Cinéma

Encensé lors de la cérémonie des Goyas 2017, "The Bookshop" a pourtant déçu jusqu’à l’incompréhension lors de sa présentation hors Compétition à la dernière Berlinale. Car on n’en revient pas que cette production fleurant l’euro-pudding a décroché les prix du meilleur film espagnol et de la mise en scène !
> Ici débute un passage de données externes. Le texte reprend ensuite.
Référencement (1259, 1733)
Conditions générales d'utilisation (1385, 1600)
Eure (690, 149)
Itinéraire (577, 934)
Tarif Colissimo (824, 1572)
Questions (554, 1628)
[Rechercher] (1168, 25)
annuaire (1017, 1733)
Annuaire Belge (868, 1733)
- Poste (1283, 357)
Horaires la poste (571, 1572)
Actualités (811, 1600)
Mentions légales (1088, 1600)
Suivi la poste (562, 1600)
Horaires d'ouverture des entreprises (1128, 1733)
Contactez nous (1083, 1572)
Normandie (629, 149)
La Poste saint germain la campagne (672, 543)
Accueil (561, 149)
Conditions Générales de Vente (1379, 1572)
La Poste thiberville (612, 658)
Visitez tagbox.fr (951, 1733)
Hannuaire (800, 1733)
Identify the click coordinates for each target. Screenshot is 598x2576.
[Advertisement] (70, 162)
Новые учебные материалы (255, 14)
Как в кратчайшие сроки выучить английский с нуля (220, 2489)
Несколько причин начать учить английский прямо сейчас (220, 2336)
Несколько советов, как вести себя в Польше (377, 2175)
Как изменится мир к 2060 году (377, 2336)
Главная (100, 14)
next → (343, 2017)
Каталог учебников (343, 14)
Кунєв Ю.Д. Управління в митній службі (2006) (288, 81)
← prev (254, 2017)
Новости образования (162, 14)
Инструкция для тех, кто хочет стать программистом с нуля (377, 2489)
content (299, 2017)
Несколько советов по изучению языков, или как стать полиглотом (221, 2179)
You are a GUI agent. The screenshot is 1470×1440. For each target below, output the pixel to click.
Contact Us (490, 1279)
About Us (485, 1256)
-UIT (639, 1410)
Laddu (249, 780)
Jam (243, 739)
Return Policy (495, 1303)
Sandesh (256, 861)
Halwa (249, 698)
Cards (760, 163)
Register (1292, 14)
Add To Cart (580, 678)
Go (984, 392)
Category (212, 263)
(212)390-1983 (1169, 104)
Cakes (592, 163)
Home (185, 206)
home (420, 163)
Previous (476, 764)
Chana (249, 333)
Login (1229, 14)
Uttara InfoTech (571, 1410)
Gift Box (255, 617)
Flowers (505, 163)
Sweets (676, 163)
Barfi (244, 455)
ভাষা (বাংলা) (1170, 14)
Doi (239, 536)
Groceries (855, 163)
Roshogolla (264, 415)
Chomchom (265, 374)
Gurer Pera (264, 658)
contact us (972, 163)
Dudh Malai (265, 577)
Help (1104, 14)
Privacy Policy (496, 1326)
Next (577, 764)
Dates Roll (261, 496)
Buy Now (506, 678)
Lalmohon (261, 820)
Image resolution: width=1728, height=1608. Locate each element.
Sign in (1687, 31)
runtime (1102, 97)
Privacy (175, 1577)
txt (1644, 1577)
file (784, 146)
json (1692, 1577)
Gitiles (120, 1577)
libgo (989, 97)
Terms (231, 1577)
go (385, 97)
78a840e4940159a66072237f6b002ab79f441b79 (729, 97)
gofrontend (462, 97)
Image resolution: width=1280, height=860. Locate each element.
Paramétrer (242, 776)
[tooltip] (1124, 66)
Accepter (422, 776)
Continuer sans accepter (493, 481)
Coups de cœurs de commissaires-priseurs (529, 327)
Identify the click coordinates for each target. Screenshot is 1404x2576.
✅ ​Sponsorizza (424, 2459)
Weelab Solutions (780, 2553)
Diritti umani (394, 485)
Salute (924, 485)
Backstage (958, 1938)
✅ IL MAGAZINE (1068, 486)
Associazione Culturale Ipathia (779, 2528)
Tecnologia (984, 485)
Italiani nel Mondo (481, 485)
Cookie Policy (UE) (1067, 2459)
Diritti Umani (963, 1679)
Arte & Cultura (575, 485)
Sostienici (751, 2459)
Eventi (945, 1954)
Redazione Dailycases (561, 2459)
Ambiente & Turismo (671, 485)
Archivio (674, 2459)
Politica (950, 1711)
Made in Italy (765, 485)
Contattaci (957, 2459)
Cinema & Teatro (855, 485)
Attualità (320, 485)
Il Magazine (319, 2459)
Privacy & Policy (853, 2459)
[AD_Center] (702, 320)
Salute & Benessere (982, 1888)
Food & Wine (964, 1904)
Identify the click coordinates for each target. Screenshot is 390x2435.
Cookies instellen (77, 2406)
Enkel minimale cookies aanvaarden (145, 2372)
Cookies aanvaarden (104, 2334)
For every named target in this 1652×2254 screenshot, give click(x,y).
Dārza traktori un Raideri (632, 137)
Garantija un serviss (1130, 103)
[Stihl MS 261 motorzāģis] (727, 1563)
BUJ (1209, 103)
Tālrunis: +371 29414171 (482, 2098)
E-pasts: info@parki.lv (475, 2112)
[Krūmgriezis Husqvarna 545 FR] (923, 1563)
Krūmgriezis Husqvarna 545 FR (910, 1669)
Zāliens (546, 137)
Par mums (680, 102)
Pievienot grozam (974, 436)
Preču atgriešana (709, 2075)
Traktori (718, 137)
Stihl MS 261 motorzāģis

Découverte avec de films indépendants bien sentis, comme "Des choses que je ne t’ai jamais dites" en 1996 ou l’émouvant "Ma vie sans moi" avec Sarah Polley en 2003, Isabel Coixet a enchaîné avec des films plus maladroits. ("The Secret Life of Words", 2005, ou "Personne n’attend la nuit", en 2015). Avec "The Bookshop", adapté du best-seller anglais, elle semble perdue pour la cause…

On y suit une jeune femme, Florence Green (Emily Mortimer), qui s’installe à Hardborough, village paisible, pour y ouvrir une librairie. Ce qui a l’heur de déplaire à la richissime Violet Gamart (Patricia Clarckson), décidée à lui mettre des bâtons dans les roues. La jeune femme pourra cependant compter sur l’appui d’Edmund Brundish (Bill Nighy), veuf mystérieux passionné de lecture…

"The Bookshop" tire vers la tragédie un banal conflit de voisinage, dont on ne saisit pas les tenants et les aboutissements. Difficile en effet de comprendre la haine de la vielle acariâtre à l’encontre de la pauvre héroïne. Coixet verse dans le ridicule le plus complet, avec un film ultra-convenu, empli de clichés et de bons sentiments. Les acteurs semblent eux-mêmes ne pas y croire, cabotinant à qui mieux mieux…

Scénario&réalisation : Isabel Coixet. Avec Emily Mortimer, Bill Nighy, James Lance, Patricia Clarkson… 1 h 50.